Fusaomi NagataProfessor, Department of Mechanical Engineering, Faculty of Engineering, Sanyo-Onoda City University, Japan
Speech Title: Transfer Learning Based CNN and Visual Feedback Control for a Pick and Place Robot
Abstract: Artificial neural network (ANN) which has five or more layers structure is called deep NN (DNN) and it has been recognized as one of the most powerful machine learning techniques. Convolutional neural network (CNN) has a reasonable structure for image recognition, so that it has been being applied to defect inspection processes in various industrial manufacturing lines. It is also known that support vector machine (SVM) has a superior ability for binary classification in spite of only having two layers. The authors have already developed a CNN&SVM design and training tool for easy consideration of defect detection systems, while the effectiveness and the validity have been proved through several CNNs design, training and evaluation [1, 2]. The tool further enables to facilitate the design of a CNN model based on transfer learning concept .
For example, when industrial robots are applied to pick and place tasks of resin molded articles, information of each object’s position and orientation is essential. Recognition and extraction of the object position in an image are not so difficult if some image processing technique is used, however, that of orientation is not easy due to the variety in shape. In this paper, a pick and place robot is introduced while implementing a visual feedback control and a transfer learning-based CNN. The visual feedback control enables to omit the complicated calibration between image and robot coordinate systems, also the transfer learning based CNN allows the robot to estimate the orientation of target objects. The effectiveness and validity of the system is demonstrated through pick and place experiments using a small articulated robot named DOBOT.

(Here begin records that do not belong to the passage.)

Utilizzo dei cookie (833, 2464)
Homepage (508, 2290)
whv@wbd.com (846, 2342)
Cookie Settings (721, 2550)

 F. Nagata, K. Tokuno, K. Nakashima, A. Otsuka, T. Ikeda, H. Ochi, K. Watanabe, M.K. Habib, Fusion method of convolutional neural network and support vector machine for high accuracy anomaly detection, Procs. of the 2019 IEEE International Conference on Mechatronics and Automation (ICMA 2019), pp. 970-975, Tianjin, China, August 2019.
 F. Nagata, K. Tokuno, K. Mitarai, A. Otsuka, T. Ikeda, H. Ochi, K. Watanabe, M.K. Habib, Defect detection method using deep convolutional neural network, support vector machine and template matching techniques, Artificial Life and Robotics, Vol. 24, No. 4, pp 512-519, 2019.
 F. Nagata, K. Miki, Y. Imahashi, K. Nakashima, K. Tokuno, A. Otsuka, K. Watanabe and M.K. Habib, Orientation detection using a CNN designed by transfer learning of AlexNet, Procs. of the 8th IIAE International Conference on Industrial Application Engineering (ICIAE2020), pp. 295-299, 2020.
Keywords: Pick and place robot, Convolutional neural network, Transfer learning, Visual feedback control
Biography: Fusaomi Nagata received the B.E. degree from the Department of Electronic Engineering at Kyushu Institute of Technology in 1985, and the D.E. degree from the Faculty of Engineering Systems and Technology at Saga University in 1999. He was a research engineer with Kyushu Matsushita Electric Co. from 1985 to 1988, and a special researcher with Fukuoka Industrial Technology Centre from 1988 to 2006. He is currently a professor at the Department of Mechanical Engineering, Faculty of Engineering, Tokyo University of Science, Yamaguchi, Japan and also a Dean of the Faculty of Engineering. His research interests include deep convolutional neural networks for visual inspection of resin molded articles, intelligent control for industrial robots and its application to machining process, e.g., robot sander, mold polishing robot, desktop NC machine tool with compliance control capability, machining robot with robotic CAM system, and 3D printer-like data interface for a machining robot have been developed for wood material, aluminum PET bottle mold, LED lens mold, foamed polystyrene, and so on.